A savory blend of butternut squash, spicy sausage, Swiss chard, and rigatoni in a velvety sauce.
# What You Need:
→ Vegetables & Sausage
01 - 1 tablespoon olive oil
02 - 3 cups peeled and diced butternut squash
03 - 1 small red onion, diced
04 - 12 ounces spicy Italian sausage, casings removed
05 - 2 cloves garlic, minced
06 - 1 bunch Swiss chard, stems removed and chopped
07 - 1 teaspoon red chili flakes
08 - Salt and freshly ground black pepper, to taste
→ Pasta & Sauce
09 - 8 ounces rigatoni
10 - 1/4 cup crème fraîche
11 - 1/3 cup grated Parmesan cheese, plus extra for garnish
# How-To:
01 - Heat olive oil in a large sauté pan over medium heat. Add diced butternut squash and cook, stirring occasionally, until lightly browned and tender, about 6 to 7 minutes.
02 - Add diced red onion and sauté until softened, about 4 minutes. Incorporate spicy Italian sausage, breaking it apart with a spatula, and cook until browned, about 3 minutes.
03 - Stir in minced garlic, chopped Swiss chard, and red chili flakes. Cook until the chard wilts, approximately 3 minutes. Season with salt and pepper to taste. Keep warm over low heat.

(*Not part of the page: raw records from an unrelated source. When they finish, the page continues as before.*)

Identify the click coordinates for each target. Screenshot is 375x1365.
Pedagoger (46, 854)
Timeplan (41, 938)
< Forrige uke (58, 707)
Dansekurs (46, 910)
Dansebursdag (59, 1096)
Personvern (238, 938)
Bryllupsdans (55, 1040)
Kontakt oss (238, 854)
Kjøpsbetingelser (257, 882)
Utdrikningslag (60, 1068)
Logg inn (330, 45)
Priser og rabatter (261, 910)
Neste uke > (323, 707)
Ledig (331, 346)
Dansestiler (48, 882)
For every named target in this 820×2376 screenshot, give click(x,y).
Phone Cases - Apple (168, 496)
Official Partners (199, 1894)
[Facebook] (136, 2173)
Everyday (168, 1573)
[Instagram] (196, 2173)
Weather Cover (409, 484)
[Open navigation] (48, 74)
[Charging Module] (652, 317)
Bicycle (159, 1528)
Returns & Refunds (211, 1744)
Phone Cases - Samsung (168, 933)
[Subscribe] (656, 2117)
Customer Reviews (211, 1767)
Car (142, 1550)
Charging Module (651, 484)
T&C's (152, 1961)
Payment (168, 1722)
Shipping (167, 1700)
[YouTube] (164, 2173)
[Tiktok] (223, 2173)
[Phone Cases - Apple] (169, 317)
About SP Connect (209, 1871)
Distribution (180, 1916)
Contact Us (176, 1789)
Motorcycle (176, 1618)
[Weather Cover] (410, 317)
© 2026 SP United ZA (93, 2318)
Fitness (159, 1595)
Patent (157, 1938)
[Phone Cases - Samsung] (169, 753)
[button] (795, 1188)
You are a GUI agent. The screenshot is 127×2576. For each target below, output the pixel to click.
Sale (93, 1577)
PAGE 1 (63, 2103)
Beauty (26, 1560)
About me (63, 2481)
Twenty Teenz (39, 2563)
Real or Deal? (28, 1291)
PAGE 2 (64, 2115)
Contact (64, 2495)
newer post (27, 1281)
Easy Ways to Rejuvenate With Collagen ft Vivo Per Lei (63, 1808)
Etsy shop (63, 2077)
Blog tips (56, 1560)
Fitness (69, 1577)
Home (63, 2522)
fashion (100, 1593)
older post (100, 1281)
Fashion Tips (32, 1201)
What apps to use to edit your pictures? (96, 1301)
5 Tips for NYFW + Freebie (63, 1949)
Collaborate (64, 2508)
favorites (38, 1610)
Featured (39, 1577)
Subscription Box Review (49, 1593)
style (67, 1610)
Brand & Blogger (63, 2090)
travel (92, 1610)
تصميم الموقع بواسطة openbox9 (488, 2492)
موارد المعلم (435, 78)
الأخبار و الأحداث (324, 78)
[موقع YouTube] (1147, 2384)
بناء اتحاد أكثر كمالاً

04 - Bring a large pot of salted water to a boil. Add rigatoni and cook until al dente, about 8 minutes. Reserve 1/4 cup pasta water then drain the pasta.
05 - Add drained rigatoni to the sausage and vegetable mixture. Pour in reserved pasta water, crème fraîche, and grated Parmesan. Stir well to coat pasta evenly in the creamy sauce, cooking an additional 1 to 2 minutes. Adjust seasoning if needed.
06 - Serve immediately, garnished with extra Parmesan cheese.